Marina Abramović è l’artista performativa più famosa al mondo, nata il 30 novembre 1946, a Belgrado.

Grazie ai genitori, Marina si avvicina all’arte a soli dodici anni, quando il padre le regala i suoi primi colori.

Anche la madre, diventata direttrice del Museo della Rivoluzione dell’Arte di Belgrado, incoraggia la figlia ad avvicinarsi a questo mondo.

Nonostante l’influenza che la nonna aveva sulla sua educazione scolastica e religiosa, Marina si appassiona sempre di piú alla pittura e al disegno, a tal punto da iscriversi e, in seguito a laurearsi, all’Accademia di Belle Arti di Belgrado.

Nel 1976 lascia la Jugoslavia per trasferirsi ad Amsterdam.

Qui conosce Ulay, figura di notevole importanza per la vita sentimentale e lavorativa dell’artista.

Una delle migliori performance di Marina Abramović è Rhythm 0;.

quest’opera vede come protagonista 

da una parte il corpo della stessa autrice, dall’altra i visitatori delle sue mostre.

A questi erano stati resi disponibili oggetti che potevano dare “piacere” o “dolore” ed il permesso di usarli sulla donna, che sarebbe rimasta immobile e priva di volontà per sei ore.

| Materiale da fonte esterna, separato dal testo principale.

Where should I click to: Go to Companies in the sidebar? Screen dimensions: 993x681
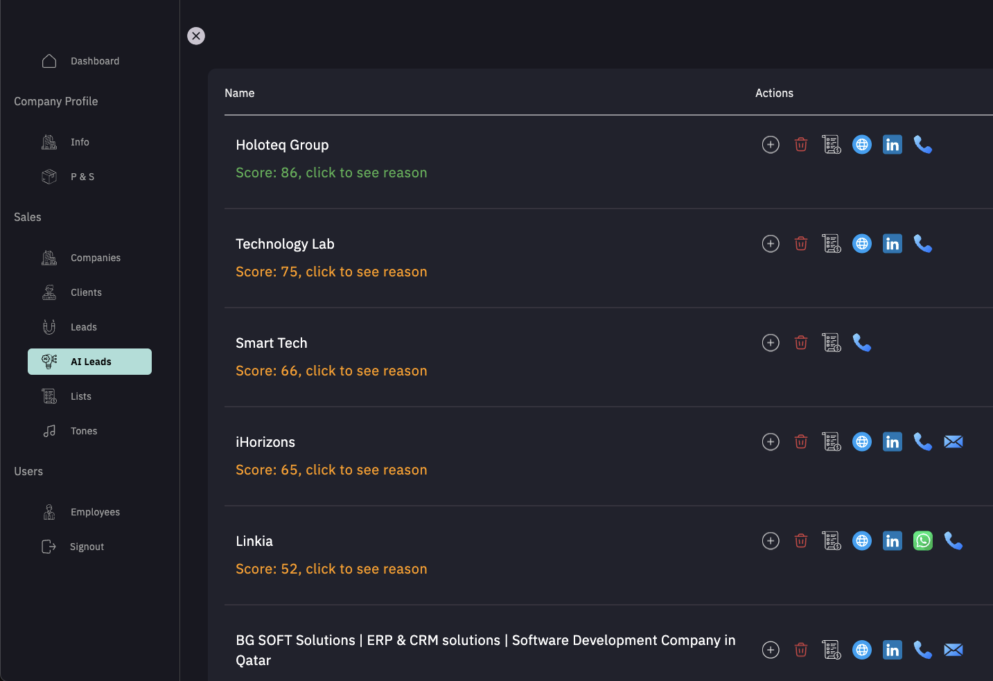coord(95,258)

Come prima cosa la donna venne spogliata e i vestiti vennero strappati.

In seguito la situazione degenerò. 

Gli spettatori iniziarono a usare catene, la tagliarono con delle lamette, la ferirono con le spine di una rosa…

Arrivarono a puntarle una pistola alla testa e a tentare approcci sessuali.

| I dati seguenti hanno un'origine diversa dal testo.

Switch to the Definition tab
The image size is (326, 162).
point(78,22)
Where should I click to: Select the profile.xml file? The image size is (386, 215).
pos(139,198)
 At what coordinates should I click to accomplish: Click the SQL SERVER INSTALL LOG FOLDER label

Nonostante ciò, la vittima non diede segno di cedere alle violenze, perciò tra il pubblico si sviluppò un gruppo di protezione verso di lei.

Relation Work è la serie di performance che Marina Abramovic e Ulay immaginarono e realizzarono insieme. 

Ne fanno parte “Rest energy” e “The lover”.

Tra i loro lavori, “Rest energy” è uno dei più pericolosi, nel quale Ulay tende un arco con la freccia puntata verso il cuore della compagna.

Ancora una volta Marina si mise in una posizione di vulnerabilità.

Con The lovers si concluse il rapporto tra i due artisti.

Partendo uno dal fiume Giallo, l’altro dal deserto di gobi, i due percorsero l’intera muraglia cinese, per poi trovarsi, dirsi addio e continuare ognuno per la propria strada.

L’emozionante percorso venne documentato attraverso dei video.

The artist is present è la celebre performance di Abramović, dove l’artista si sedeva ad un tavolo e chiunque poteva prendere posto davanti a lei.

Non ci poteva essere contatto fisico o scambio di parola.

Queste due regole però vennero violate dalla stessa Marina, nel momento in cui si trovò davanti il suo vecchio compagno.

I due si guardarono con gli occhi pieni di lacrime. 

Dopo essersi detti poche parole ed essersi sfiorati con le mani, Ulay cedette il posto a qualcun altro affinché la performance proseguisse.

In tutte le opere l’interazione del pubblico è fondamentale, perché è proprio quest’ultimo che crea l’opera. 

Lo scopo dei suoi lavori è distogliere l’attenzione dalla figura dell’artista e concentrarsi sull’esperienza che si sta vivendo.

Marina Abramović attraverso la sua arte mette su un piedistallo le azioni delle persone, i loro istinti e la rivalità interiore tra queste due cose.

Attraverso queste tecniche si impegna a immergere se stessa e quelli che le stanno intorno nella fisicità del tempo che scorre lento, allontanandoli dall’incessante preoccupazione di ogni minuto passato.

L’artista intreccia la sua vita personale con le opere, il suo corpo con le idee avendo come risultato qualcosa di straordinario.